I give the vault door one good solid kick and watch it tumble to the floor. I position myself carefully, and enter slowly, humming the wedding march, head high, flowers just right. I stop when I see Royce, his face a mask of absolute terror. How nice.

"Darn, I should have brought you a better suit. This will just have to do."

I break off one rose stem; push it carefully into his buttonhole.

"There. The ideal bridegroom. Well, except for the other night, anyway. Did you get a bit impatient? I'm impatient too. I can't wait for you to die of natural causes."

He whimpers. I'm disgusted.

"Come on now, Royce, shouldn't you be kissing me, telling me how sorry you are?"

Another whimper. I sigh.

"Fine. Let's get on with this."

I shove him back into his seat. At least he had the decency to stand when I entered. I stand on his toes, push down. He tries not to cry out, but he is too weak. And I have broken them all. People in the Middle Ages...they really did know how to prolong suffering.

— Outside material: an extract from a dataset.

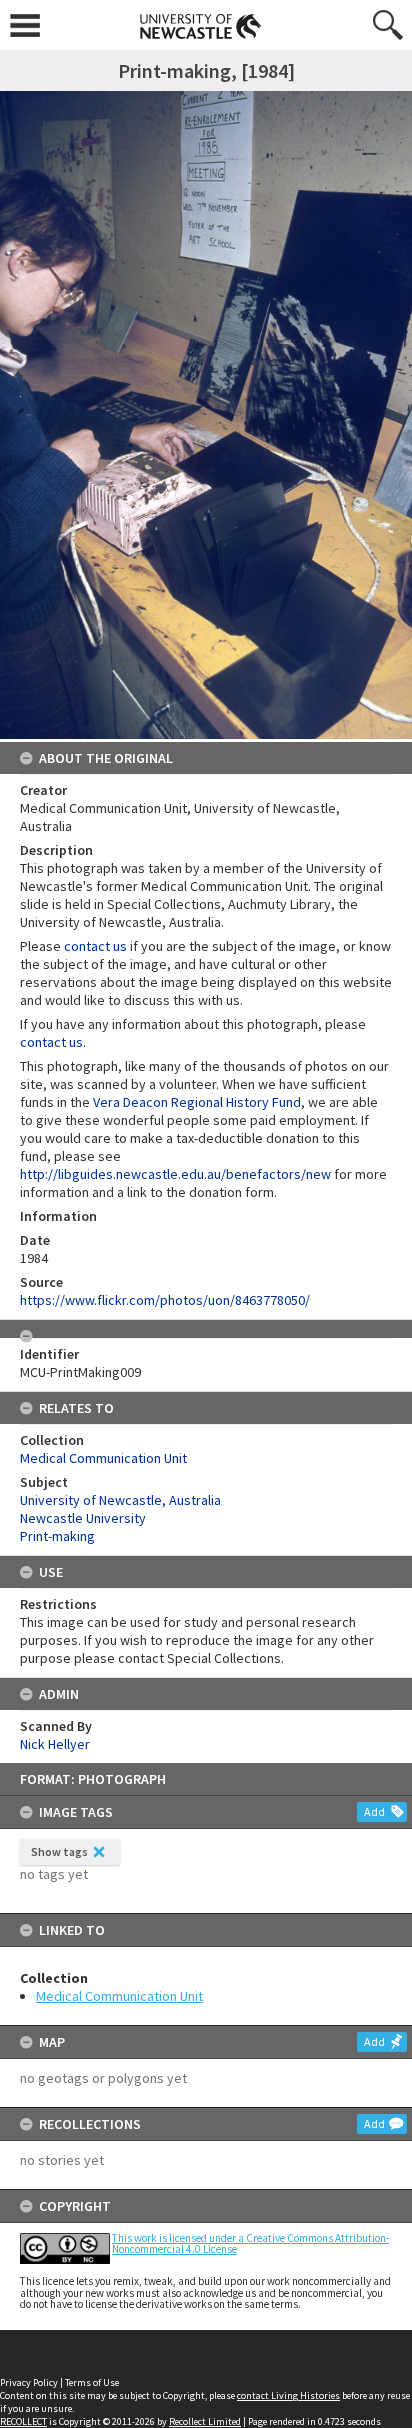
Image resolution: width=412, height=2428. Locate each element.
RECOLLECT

I take his hand carefully in mine, as going through the motions of a wedding ceremony. And squeeze. Another cry.

I spend the night enjoying the sound of his yelling, screaming, cursing. I laugh when he curses me; it's as if he thinks there could be anything worse for me now. It takes a long time to break every bone in a person's body, one by one, without breaking skin. I save his skull for the finale.

And then I go home, to do whatever is the vampire equivalent of crying.